YOUR OBJECTIVE: Report, in full, each line of the material below in which the string "computer" occurs.

SUPPLIED MATERIAL:
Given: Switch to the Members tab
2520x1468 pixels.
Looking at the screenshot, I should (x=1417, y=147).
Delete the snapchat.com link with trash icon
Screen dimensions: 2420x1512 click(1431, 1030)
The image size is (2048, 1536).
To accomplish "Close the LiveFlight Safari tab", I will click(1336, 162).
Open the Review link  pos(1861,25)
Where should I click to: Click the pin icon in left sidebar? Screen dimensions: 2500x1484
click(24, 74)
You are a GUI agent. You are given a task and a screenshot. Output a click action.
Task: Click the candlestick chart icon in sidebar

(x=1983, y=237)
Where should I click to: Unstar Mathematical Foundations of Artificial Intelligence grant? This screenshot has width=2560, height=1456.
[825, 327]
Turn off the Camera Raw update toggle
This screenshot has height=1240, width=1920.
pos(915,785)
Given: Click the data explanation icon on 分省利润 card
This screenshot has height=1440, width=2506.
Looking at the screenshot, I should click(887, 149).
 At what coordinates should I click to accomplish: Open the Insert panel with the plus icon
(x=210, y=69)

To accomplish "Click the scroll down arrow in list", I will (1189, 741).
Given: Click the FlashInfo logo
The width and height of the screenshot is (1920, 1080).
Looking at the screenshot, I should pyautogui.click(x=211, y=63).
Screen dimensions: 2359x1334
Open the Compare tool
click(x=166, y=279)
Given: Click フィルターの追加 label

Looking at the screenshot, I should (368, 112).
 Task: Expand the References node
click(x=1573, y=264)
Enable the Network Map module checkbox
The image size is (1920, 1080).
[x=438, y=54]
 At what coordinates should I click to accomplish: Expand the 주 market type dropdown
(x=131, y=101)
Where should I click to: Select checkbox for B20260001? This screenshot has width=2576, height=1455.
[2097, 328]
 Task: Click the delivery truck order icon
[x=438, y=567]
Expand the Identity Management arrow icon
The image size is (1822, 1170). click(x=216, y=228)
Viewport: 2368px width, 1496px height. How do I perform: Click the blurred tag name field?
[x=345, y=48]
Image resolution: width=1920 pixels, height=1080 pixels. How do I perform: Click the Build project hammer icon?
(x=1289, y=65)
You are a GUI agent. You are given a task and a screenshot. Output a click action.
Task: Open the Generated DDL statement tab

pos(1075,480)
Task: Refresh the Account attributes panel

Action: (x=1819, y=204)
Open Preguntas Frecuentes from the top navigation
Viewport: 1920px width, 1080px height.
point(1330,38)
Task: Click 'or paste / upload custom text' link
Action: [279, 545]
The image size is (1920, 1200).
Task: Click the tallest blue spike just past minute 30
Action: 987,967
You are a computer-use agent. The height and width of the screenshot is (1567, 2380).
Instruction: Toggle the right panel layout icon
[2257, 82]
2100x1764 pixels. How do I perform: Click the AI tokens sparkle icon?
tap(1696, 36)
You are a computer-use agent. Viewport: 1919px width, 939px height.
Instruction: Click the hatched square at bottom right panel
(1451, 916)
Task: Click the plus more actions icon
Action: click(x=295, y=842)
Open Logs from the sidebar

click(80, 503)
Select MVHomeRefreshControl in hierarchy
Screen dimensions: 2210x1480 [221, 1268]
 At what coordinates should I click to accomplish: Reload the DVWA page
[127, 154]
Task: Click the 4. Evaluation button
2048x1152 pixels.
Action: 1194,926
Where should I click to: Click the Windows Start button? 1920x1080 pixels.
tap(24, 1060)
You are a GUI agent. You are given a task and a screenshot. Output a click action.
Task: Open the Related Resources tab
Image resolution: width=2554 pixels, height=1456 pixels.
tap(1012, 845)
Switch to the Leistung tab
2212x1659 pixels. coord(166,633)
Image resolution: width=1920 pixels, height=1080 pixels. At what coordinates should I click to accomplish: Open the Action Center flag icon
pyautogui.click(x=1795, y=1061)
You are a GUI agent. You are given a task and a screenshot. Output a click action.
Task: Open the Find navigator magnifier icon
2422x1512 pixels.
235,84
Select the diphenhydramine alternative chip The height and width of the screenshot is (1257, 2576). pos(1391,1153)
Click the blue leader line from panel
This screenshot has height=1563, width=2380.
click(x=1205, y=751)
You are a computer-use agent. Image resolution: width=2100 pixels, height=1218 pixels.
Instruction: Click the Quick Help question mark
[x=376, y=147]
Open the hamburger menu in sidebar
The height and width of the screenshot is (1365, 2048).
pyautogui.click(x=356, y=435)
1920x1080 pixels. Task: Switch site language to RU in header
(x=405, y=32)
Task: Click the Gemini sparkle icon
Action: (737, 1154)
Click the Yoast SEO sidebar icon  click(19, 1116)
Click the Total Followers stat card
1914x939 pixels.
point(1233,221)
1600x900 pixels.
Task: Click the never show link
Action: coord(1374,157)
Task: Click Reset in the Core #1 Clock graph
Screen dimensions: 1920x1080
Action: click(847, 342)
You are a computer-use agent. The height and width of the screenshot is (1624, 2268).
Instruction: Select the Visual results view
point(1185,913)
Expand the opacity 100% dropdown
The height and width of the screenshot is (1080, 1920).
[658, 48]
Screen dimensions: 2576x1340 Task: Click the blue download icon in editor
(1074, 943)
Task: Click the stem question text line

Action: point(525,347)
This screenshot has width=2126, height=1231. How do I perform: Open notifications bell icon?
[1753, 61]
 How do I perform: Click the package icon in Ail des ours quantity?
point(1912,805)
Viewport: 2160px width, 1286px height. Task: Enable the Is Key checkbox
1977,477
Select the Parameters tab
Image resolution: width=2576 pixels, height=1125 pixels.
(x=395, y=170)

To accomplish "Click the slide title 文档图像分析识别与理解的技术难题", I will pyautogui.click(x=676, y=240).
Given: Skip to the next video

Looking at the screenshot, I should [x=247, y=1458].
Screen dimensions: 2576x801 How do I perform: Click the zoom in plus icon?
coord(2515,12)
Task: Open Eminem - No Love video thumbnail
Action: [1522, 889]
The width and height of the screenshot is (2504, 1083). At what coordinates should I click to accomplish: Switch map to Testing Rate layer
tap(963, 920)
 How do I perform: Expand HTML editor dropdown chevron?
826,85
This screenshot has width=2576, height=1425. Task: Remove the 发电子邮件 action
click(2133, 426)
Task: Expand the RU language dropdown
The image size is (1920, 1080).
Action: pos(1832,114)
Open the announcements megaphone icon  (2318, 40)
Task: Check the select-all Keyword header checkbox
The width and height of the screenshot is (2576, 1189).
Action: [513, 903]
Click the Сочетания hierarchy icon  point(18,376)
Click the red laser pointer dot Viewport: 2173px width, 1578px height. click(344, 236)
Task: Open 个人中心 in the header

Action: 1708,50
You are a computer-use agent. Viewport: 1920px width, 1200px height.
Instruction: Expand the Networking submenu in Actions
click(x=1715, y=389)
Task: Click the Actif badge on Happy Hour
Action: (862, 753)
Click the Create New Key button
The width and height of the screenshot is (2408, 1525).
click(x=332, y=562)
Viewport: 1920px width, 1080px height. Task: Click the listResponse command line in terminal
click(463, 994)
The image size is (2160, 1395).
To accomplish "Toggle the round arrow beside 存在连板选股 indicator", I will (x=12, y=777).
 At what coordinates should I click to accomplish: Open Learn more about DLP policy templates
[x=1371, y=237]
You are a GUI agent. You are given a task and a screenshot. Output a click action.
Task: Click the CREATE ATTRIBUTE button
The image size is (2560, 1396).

RESPONSE:
You are a computer-use agent. The height and width of the screenshot is (1567, 2380).
You are a computer-use agent. Viewport: 1919px width, 939px height.
You are a computer-use agent. Image resolution: width=2100 pixels, height=1218 pixels.
You are a computer-use agent. The height and width of the screenshot is (1624, 2268).
You are a computer-use agent. Viewport: 1920px width, 1200px height.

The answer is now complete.